How, then, are we to assess this premeditated intent which is necessary for design? Will we recognise it for certain if we see it? After all, it is not found in the materials or even the processes that they were subjected to. The “design” is purely in the mind of the designer.

Consider stone tools, simple “hand-axes” or flakes, first used, probably, by the habilenes. Is it not possible that the earliest of these were the product of pure chance? Two stones were accidentally struck together, perhaps in a fall, and one flaked, to reveal a sharp, and very useful edge. Is that edge the product of design? No. But when the habilene, realising that the edge could be manufactured, started bashing the rocks together by deliberate intent, what then? Yes, premeditated intent, hence design.

But for tens of thousands of years, designed sharp edges and accidental ones caused by rockfalls would be impossible to distinguish, until tools emerged where several blows could be shown to have been used, especially when they took advantage of fracture planes in the stone. So design is only to be discerned by observing that the process or the materials, or both, are most unlikely to be natural AND that an intent can be inferred.
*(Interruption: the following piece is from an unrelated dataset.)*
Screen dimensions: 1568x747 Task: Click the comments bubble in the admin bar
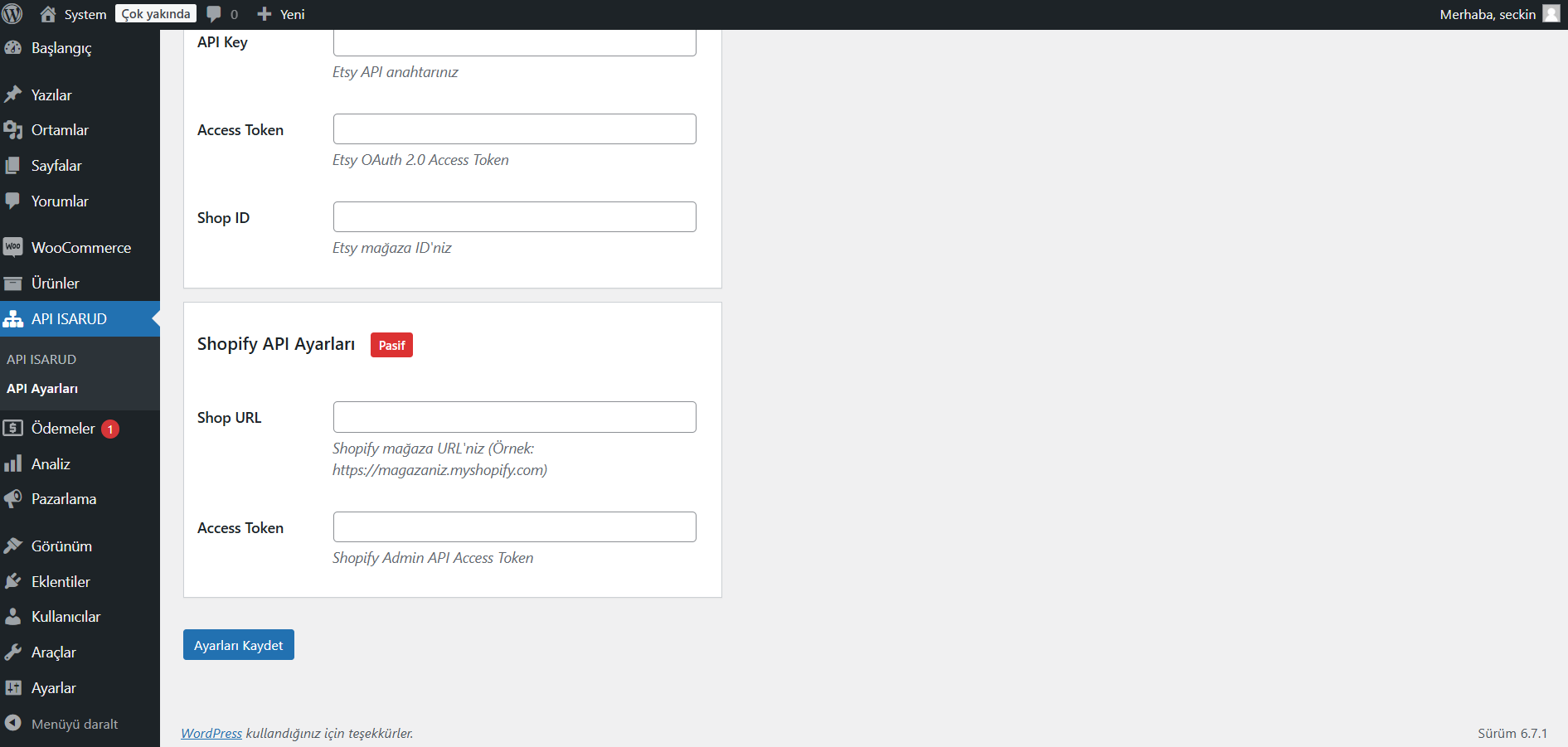(x=213, y=13)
A side issue: complexity is not itself an argument for design. In fact, it’s entirely irrelevant. The simplest effects and processes - a flake knocked off a rock, a flame touched to dry grass - can be designed, while very complex structures and processes can be - often are - entirely undesigned, having no premeditation or intent.
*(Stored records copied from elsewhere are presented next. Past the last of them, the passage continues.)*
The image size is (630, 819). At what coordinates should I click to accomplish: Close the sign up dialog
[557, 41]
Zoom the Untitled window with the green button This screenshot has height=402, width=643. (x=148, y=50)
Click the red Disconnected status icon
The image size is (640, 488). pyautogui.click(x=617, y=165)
Now, creationists insist that life can be inferred to be designed, that is, it is the product of premeditated intent. I would submit that this is not made out, but neither is its converse. The null hypothesis is to be preferred - as a hypothesis. But I also submit that what we are interested in is not the design, but the manufacture. And that, we can definitely show, if it can be said to have happened at all, was done by natural processes.

Dave Luckett said: Design lies in premeditated intent. Manufacture is the use of materials and energy to realise that premeditated intent. An object might be neither designed nor manufactured, manufactured but not designed, designed but not manufactured, or both designed and manufactured.

Here’s where my aging brain is going uh, wait…. If “manufacture is the use of materials and energy to realise that premeditated intent [design, you just said that], then how is it possible that “an object might be… manufactured but not designed”?

Or does “manufacture” include other actions besides “the use of materials and energy to realise [design]”?

I agree on the distinction between design and manufacture.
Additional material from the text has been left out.